In 3D, the film looks pretty phenomenal; it’s expectedly dark and dim, and the press screening at CineStar Anděl was even misframed, cutting of the sides of the picture (in the main title, the ‘P’ and the ‘S’ were both sliced in half). But director Scott has shot, framed, and edited this thing perfectly: the 3D is never a distraction, and adds some depth to the experience. While never especially memorable on its own accord (no Comin’ at Ya! overkill), the 3D is subtle and effective; it is, perhaps, the best use of the technology I’ve seen since Avatar, though that’s not a ringing endorsement.
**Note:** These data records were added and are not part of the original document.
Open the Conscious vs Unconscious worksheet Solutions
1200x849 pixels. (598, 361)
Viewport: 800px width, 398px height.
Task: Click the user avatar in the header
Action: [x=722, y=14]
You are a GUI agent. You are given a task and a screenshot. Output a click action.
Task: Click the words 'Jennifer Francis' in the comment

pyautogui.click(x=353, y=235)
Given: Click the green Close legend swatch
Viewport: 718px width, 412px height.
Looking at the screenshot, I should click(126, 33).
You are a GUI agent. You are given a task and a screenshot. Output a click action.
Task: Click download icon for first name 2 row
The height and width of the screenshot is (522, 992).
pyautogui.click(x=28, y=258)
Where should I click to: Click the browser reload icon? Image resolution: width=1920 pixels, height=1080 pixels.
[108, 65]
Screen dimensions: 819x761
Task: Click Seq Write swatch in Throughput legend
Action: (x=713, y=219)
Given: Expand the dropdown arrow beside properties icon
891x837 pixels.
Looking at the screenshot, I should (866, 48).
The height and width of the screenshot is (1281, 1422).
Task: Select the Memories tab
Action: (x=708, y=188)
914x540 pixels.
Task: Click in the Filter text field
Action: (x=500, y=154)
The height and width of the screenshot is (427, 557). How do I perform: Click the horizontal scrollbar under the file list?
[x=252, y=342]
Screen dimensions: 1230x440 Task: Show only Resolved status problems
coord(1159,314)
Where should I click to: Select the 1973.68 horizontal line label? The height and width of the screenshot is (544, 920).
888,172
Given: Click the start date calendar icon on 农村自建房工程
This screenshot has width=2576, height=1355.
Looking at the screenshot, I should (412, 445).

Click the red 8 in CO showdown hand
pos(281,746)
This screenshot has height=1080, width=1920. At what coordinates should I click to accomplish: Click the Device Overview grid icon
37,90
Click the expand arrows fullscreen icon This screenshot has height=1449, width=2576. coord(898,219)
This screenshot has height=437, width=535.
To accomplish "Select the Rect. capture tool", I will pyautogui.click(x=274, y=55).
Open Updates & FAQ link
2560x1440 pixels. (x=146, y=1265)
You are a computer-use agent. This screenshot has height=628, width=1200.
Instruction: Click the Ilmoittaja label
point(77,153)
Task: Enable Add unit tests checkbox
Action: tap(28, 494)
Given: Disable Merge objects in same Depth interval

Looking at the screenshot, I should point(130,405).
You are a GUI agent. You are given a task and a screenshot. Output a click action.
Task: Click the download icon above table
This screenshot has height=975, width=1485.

Those looking for another Alien or Aliens may leave Prometheus disappointed; while it’s set in the same universe as those films, and it (seemingly) ties in to the original film, it’s a whole ‘nother creature. Tackling stimulating subject matter with a degree of intelligence unusual for films of this budget, the movie peppers itself with splatter movie shocks but remains admirably ambiguous in terms of both its own self-contained story and its connection to the earlier films.
The door is left (wide) open for a sequel, but Prometheus can easily stand on its own. Science fiction, especially big-budget, mainstream sci-fi, doesn’t get much better than this.
The film was memorably publicized in a couple viral videos, one featuring Guy Pearce’s Peter Weyland giving a TED 2023 keynote speech, and another featuring a pseudo-advertisement for Fassbender’s David.